▶ [Stored data]:
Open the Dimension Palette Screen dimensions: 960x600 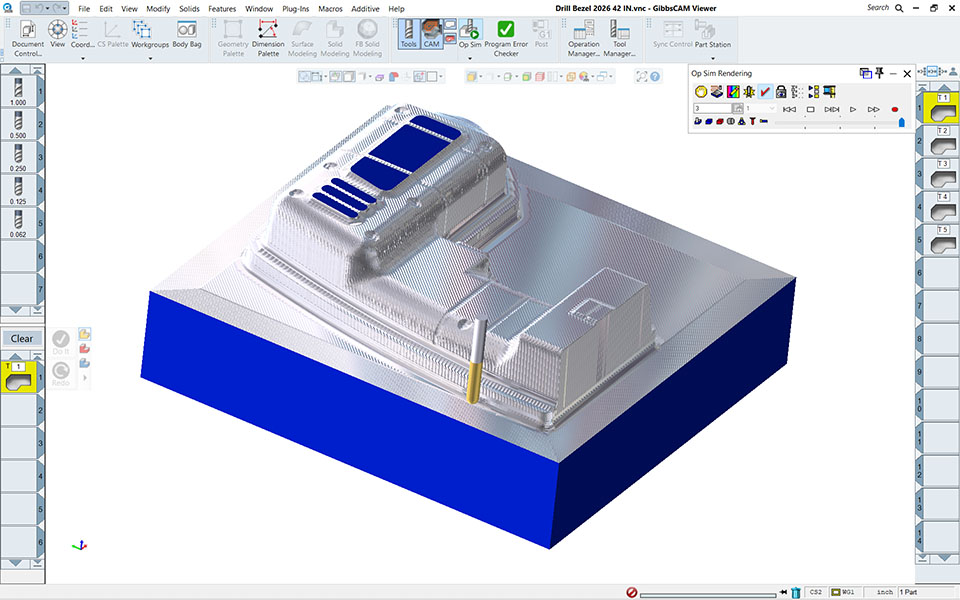(268, 35)
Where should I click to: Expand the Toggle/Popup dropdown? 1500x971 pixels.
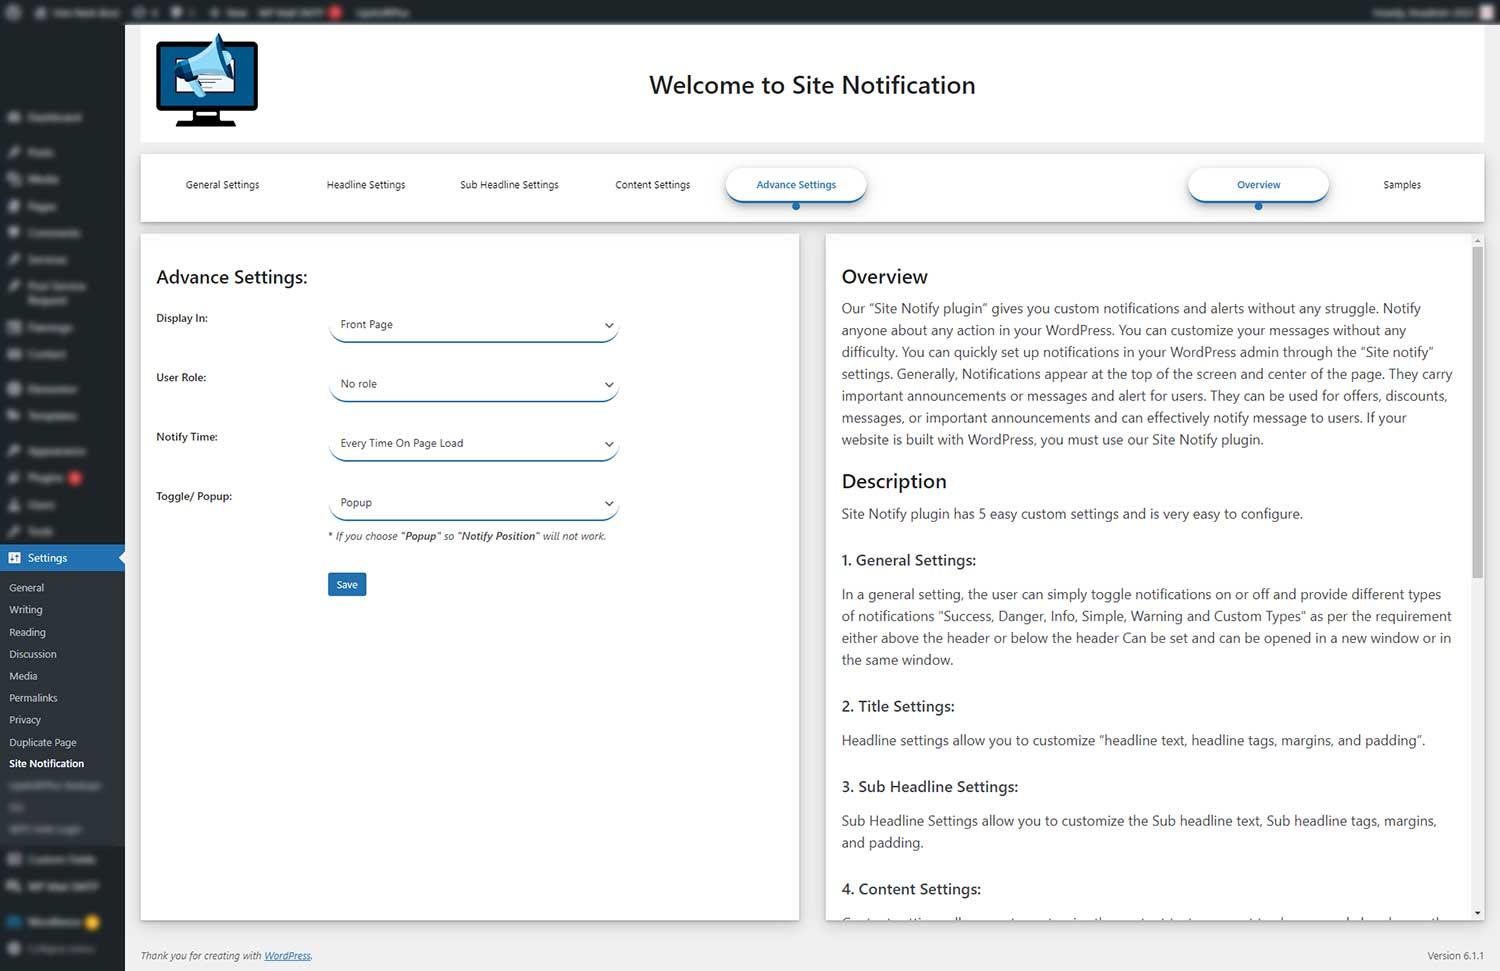(x=473, y=503)
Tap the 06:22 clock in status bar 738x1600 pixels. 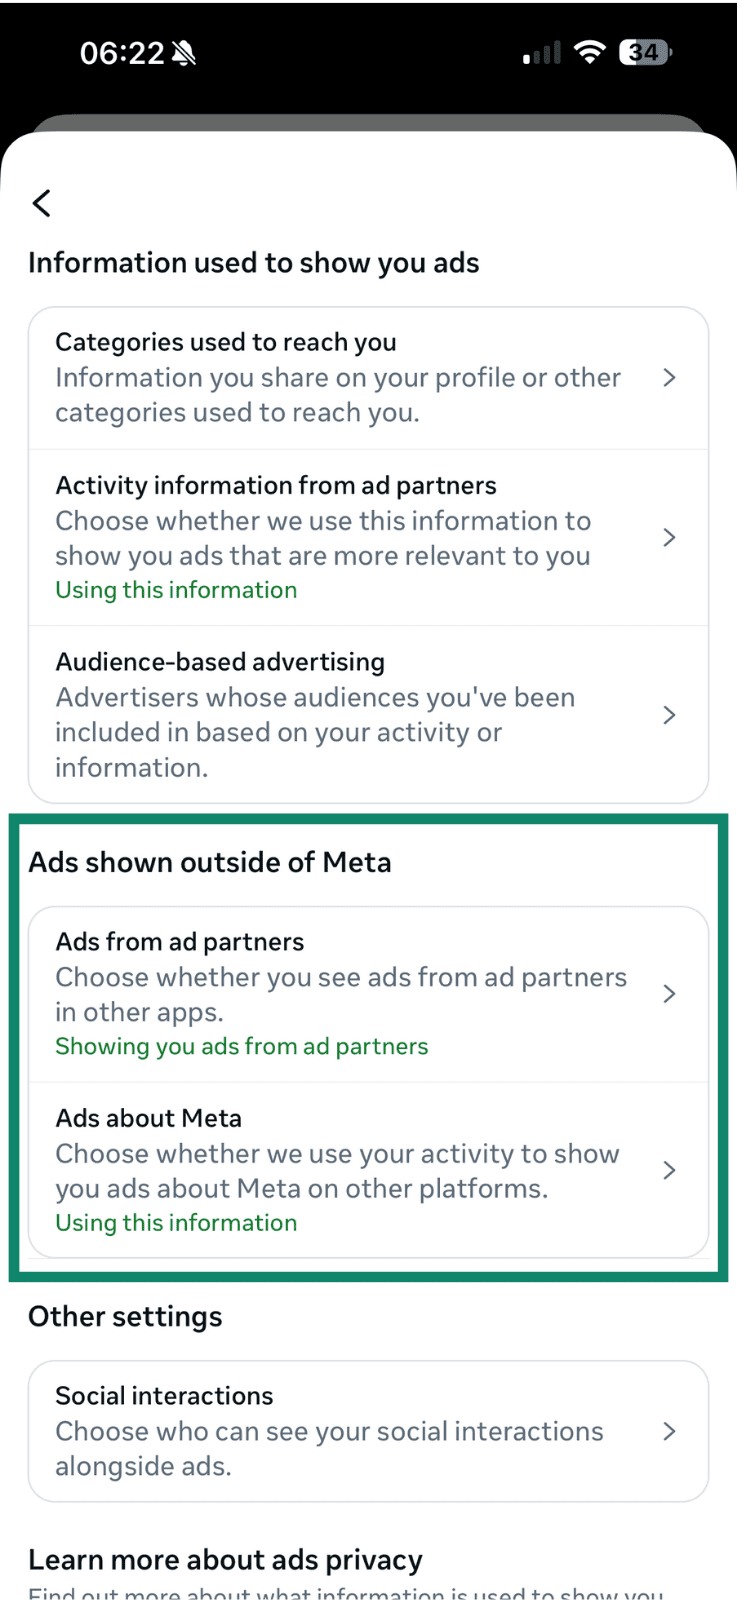(x=121, y=54)
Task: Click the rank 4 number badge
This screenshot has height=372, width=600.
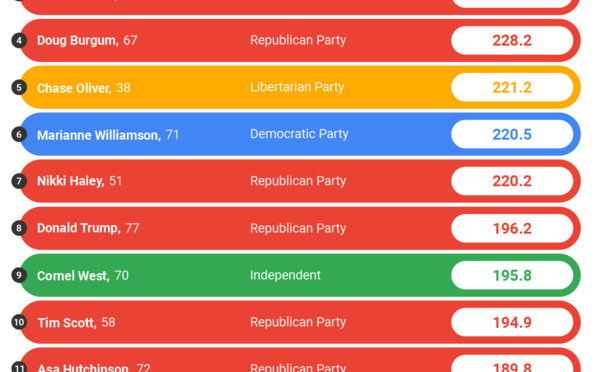Action: click(x=19, y=40)
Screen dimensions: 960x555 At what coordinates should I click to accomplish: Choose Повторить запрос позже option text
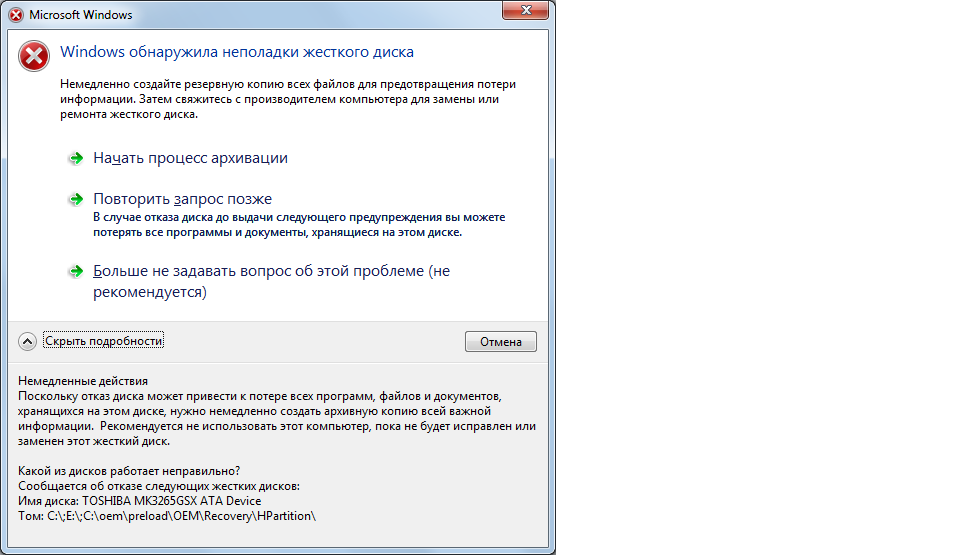point(182,199)
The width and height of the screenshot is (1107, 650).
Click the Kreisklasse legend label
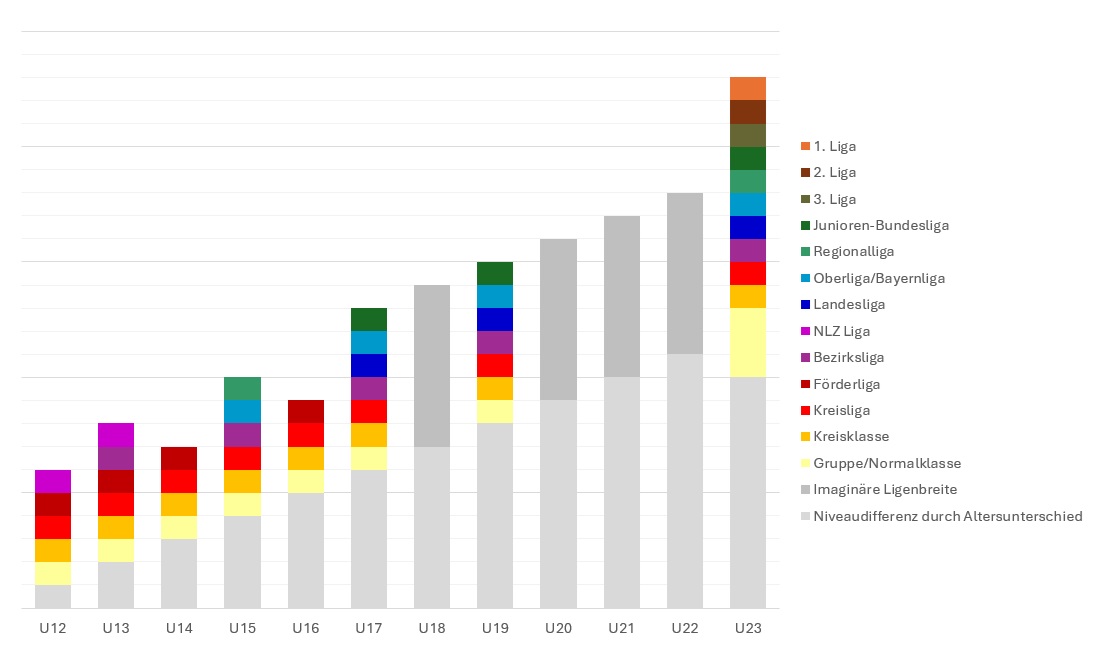851,436
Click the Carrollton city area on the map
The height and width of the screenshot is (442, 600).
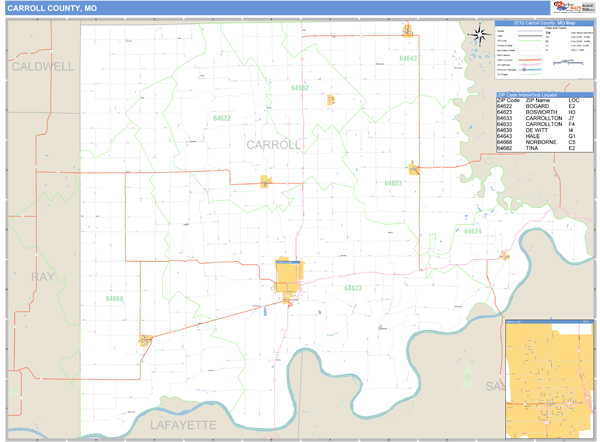pyautogui.click(x=289, y=275)
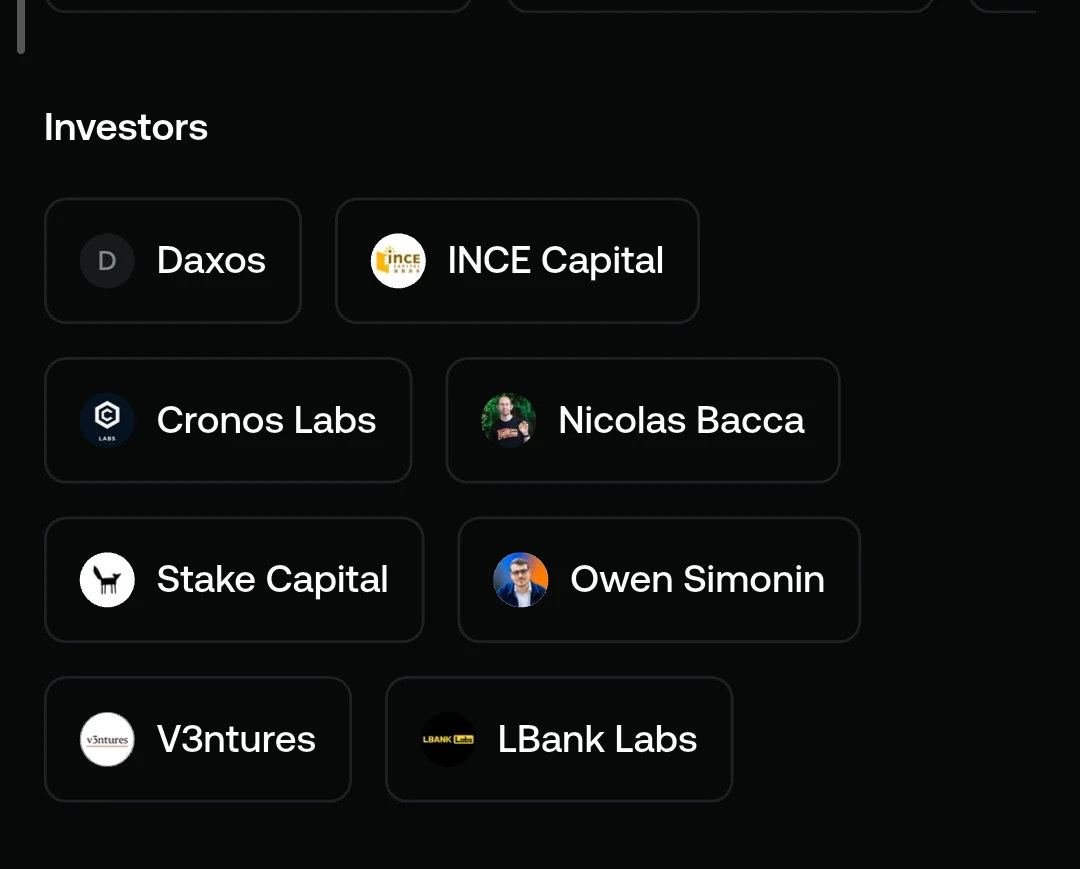Click the INCE Capital logo icon
Screen dimensions: 1080x869
pos(398,261)
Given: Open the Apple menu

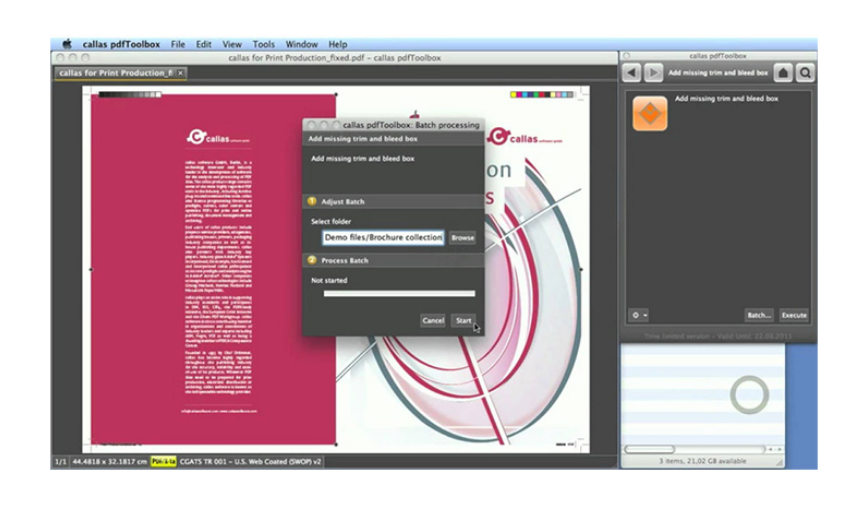Looking at the screenshot, I should [x=67, y=44].
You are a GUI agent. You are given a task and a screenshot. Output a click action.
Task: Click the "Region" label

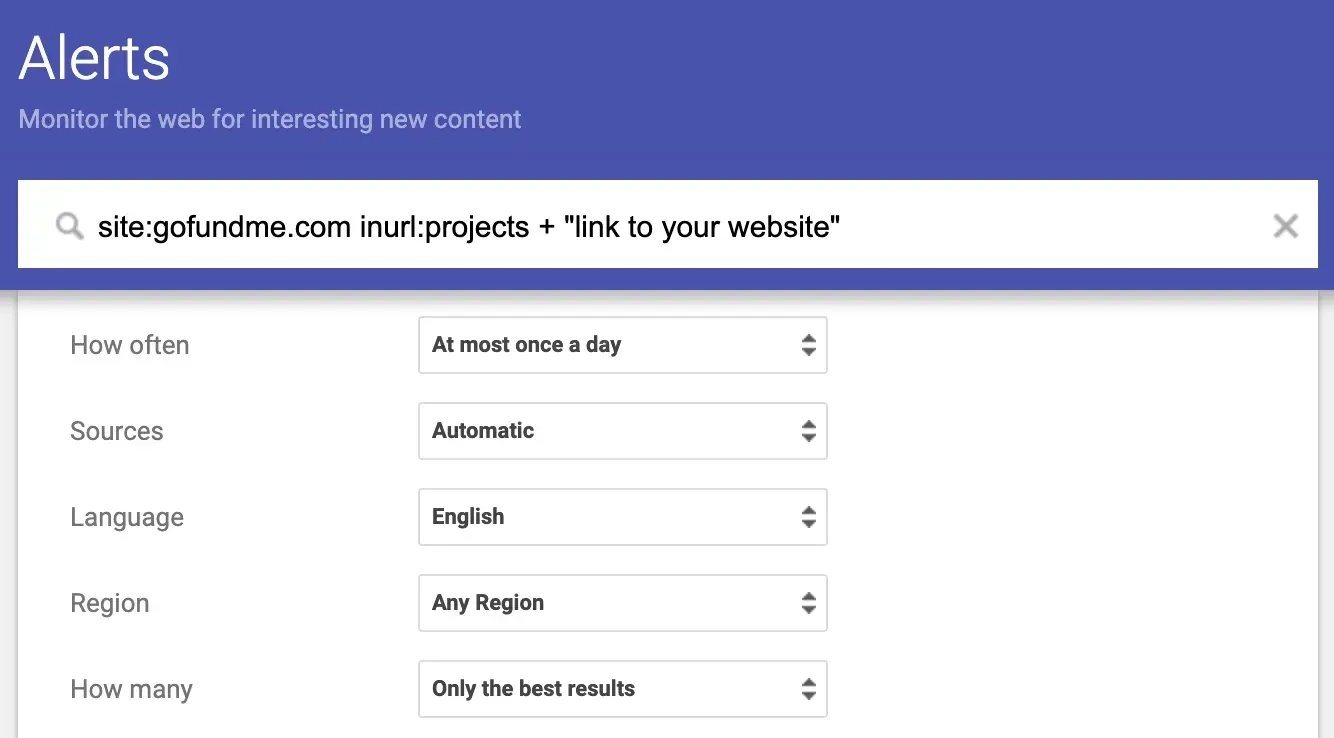coord(109,603)
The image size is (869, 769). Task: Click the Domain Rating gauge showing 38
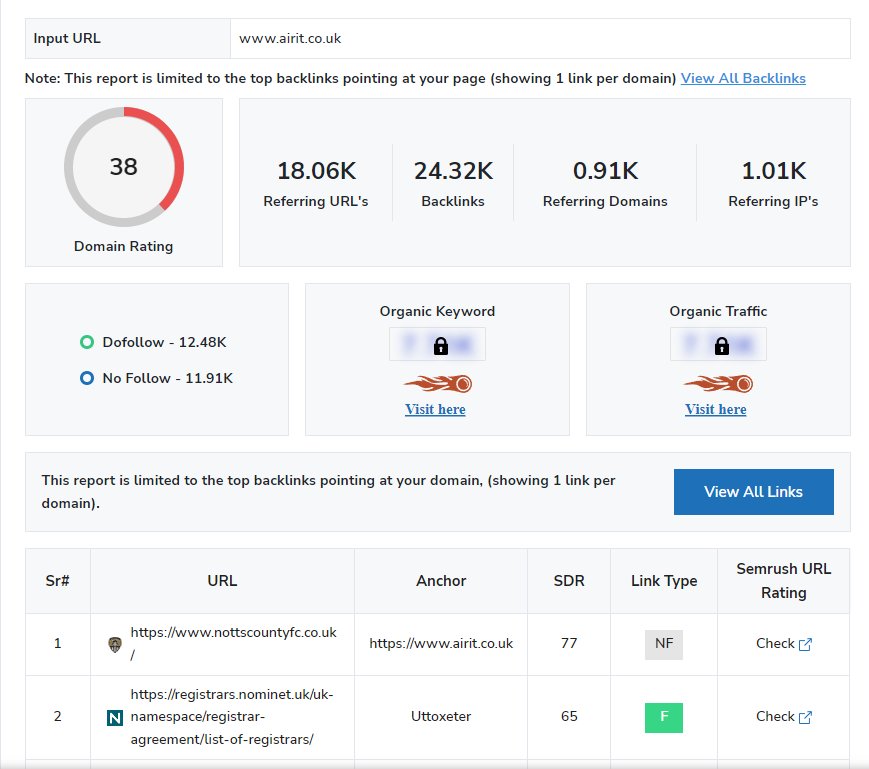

▶ [Assignment]: The lines from the one that contains "This screenshot has height=372, width=600." through the end of the data, repeated exactly and with no pictures, make up the whole answer.

▶ [Output of the task]:
This screenshot has height=372, width=600.
Action: click(x=19, y=40)
Screen dimensions: 960x555 At what coordinates should I click to accomplish: Choose Повторить запрос позже option text
point(182,199)
The width and height of the screenshot is (1107, 650).
Click the Kreisklasse legend label
851,436
Click the Carrollton city area on the map
The height and width of the screenshot is (442, 600).
pyautogui.click(x=289, y=275)
Click the INCE Capital logo icon
Screen dimensions: 1080x869
pos(398,261)
Given: Open the Apple menu

Looking at the screenshot, I should [x=67, y=44].
You are a GUI agent. You are given a task and a screenshot. Output a click action.
Task: Click the "Region" label

coord(109,603)
The image size is (869, 769). Task: Click the Domain Rating gauge showing 38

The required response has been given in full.